Dieses Jahr hat die DSP-Gruppe des Sacré Coeur zusätzlich zum großen, von Professor Thorwartl verfassten Stück auf Einladung das Theodrama LUMINA für den internationalen Kongress der Sacré Coeur Anciennes (AMASC, 120 Personen aus 10 Ländern) zu Anfang des Schuljahres aufgeführt. LUMINA bestand aus sieben, sehr verschiedenen Akten und wurde in vier Sprachen inszeniert.
Mal wurden Sequenzen aus der Bibel mithilfe von Elementen des japanischen No-Theaters (Trennung von Sprache und Handlung), anonymisierender Gesichtsmasken und Lesungen kreativ dargestellt, mal konfrontierten Sprecherinnen von der Kanzel, der Orgel und dem Kirchenschiff ZuschauerInnen mit von Friedrich Nietzsche und Bertold Brecht inspirierten Äußerungen oder Situationen aus dem Ukraine-Krieg. Prof. Gruber intensivierte mit Gitarre und Schlagzeug die Dramatik der Akte.
Ich habe die Rolle der Kanzelsprecherin übernommen.

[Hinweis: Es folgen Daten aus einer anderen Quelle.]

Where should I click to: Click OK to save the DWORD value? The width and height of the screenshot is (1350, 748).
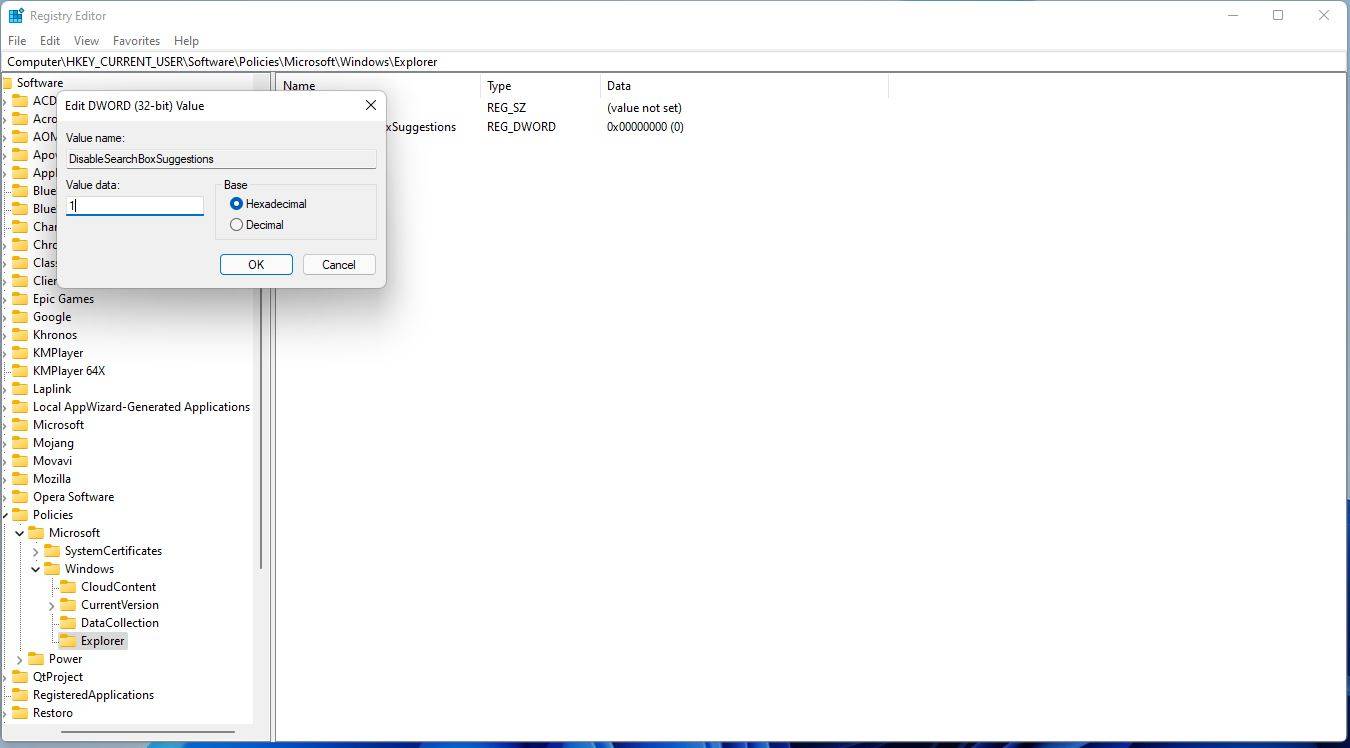click(x=255, y=264)
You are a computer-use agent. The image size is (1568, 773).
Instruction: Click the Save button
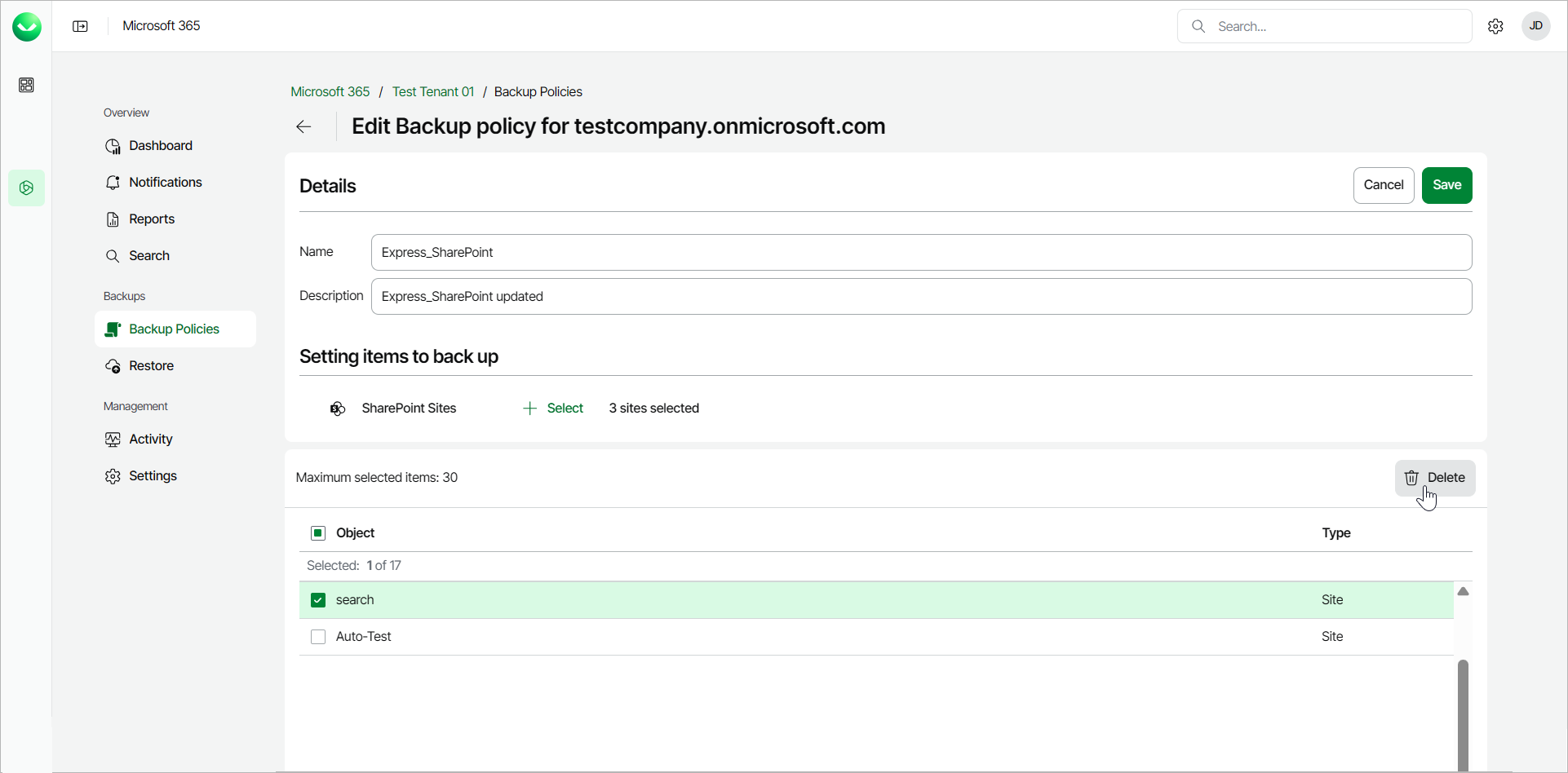click(1446, 185)
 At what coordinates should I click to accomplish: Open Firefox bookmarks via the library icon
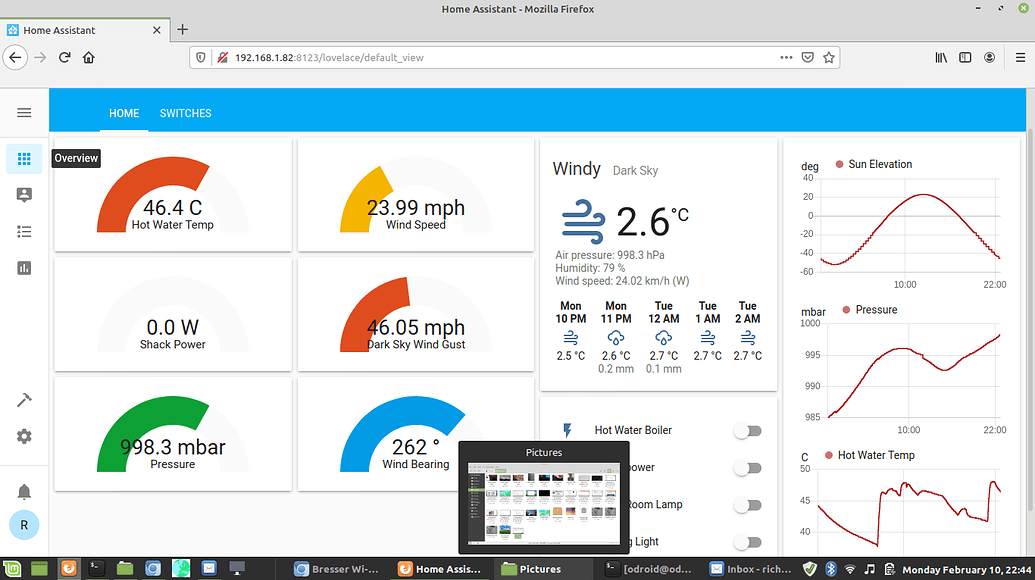940,57
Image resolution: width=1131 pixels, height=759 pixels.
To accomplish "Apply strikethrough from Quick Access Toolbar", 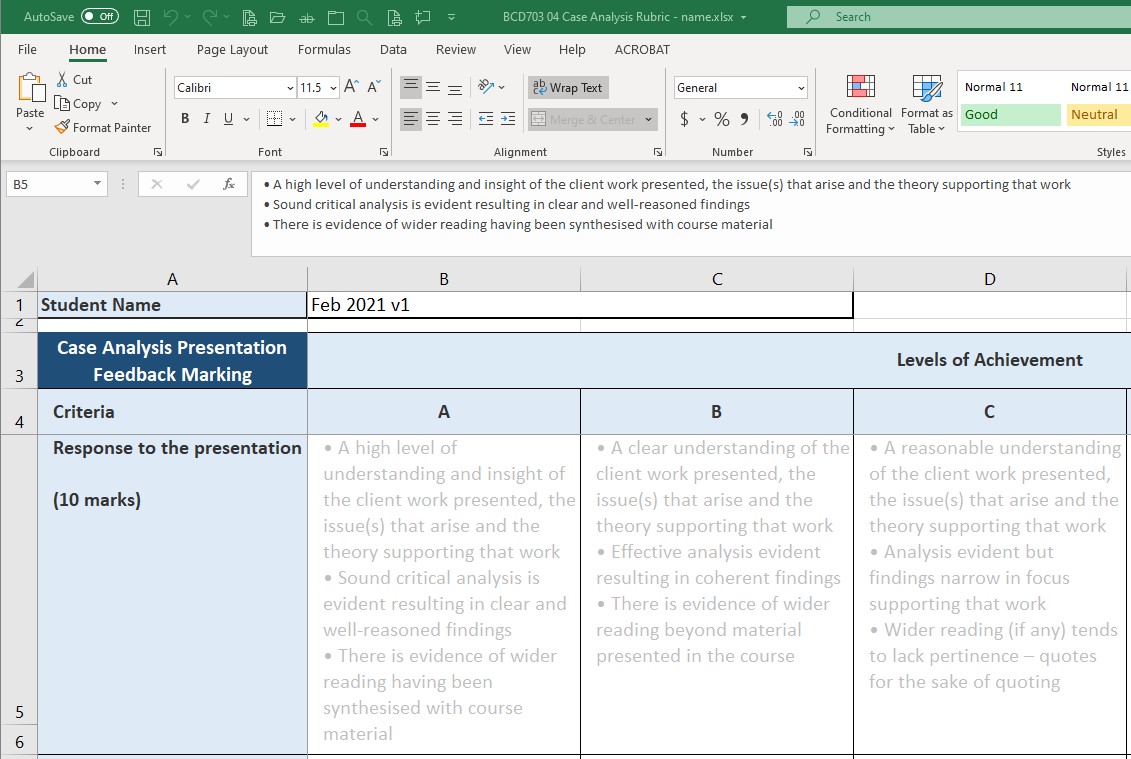I will [x=306, y=17].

Es hat mich zwar anfangs ein wenig Überwindung gekostet, über recht  anspruchsvolle Themen wie Krieg und Leiden selbstsicher und klar sprechen zu können, letztendlich aber war „Lumina“ eine sehr einprägsame Erfahrung.
Die Atmosphäre der ausschließlich mit Kerzen beleuchteten Kirche war absolut atemberaubend und hat uns SchauspielerInnen sehr geholfen, noch intensiver in unsere Rollen einzutauchen.
„Lumina“ wurde zwar nur ein einziges Mal aufgeführt, ist aber trotzdem, oder vielleicht gerade deswegen, mein absolutes Lieblingsstück, in dem ich in meinen vier Jahren bei DSP je mitwirken durfte.